Le roman contient une bonne partie d'éléments autobiographiques. On peut parler d'autofiction. le jeune
Ben Lerner y a grandi, il y a remporté un championnat national de débat oratoire au collège. Comme la mère d'Adam, la mère de Lerner,
Harriet Goldhor-Lerner, est une psychologue qui a publié des livres à succès destinés à un public non académique, dont certains traduits. «
La Danse de la Colère » (1990, First, 277 p.), « La Valse des Emotions » (1990, First, 219 p.) ), « le
Pouvoir Créateur de la Colère » (1994, Editions du Jour, 203 p.). Postulant que « la colère est un signal et mérite d'être écoutée », elle suggère aux femmes « d'identifier les véritables sources de leur colère et à ensuite l'utiliser comme un puissant moyen pour créer un changement durable ».

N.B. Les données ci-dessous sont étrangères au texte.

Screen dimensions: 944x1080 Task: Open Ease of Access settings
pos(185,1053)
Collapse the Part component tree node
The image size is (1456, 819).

La fin du livre se déroule à New York, où Adam a déménagé, après s‘être marié et devenu père de deux filles. Ils reviennent à Topeka, pour assister à une conférence d'Adam. Et au retour à New York, ils assistent à une manifestation contre la politique de séparation des familles de l'administration Trump.
Cet aller-retour entre Topeka et New York se veut une description de la « violente crise d'identité parmi les hommes blancs » des années 1990 qui préfigure la montée du populisme et l'élection de
Donald Trump. le tout est accompagné, pour ne pas dire attisé par les manifestations de la « Westboro Baptist Church », basée à Topeka. Cette petite organisation religieuse, fondée par Fred Phelps et principalement composée de membres de sa famille, est connu pour ses piquets de grève homophobes et anti-américains, ainsi que pour ses discours de haine contre les athées, les juifs, les musulmans, et plus généralement les personnes transgenres.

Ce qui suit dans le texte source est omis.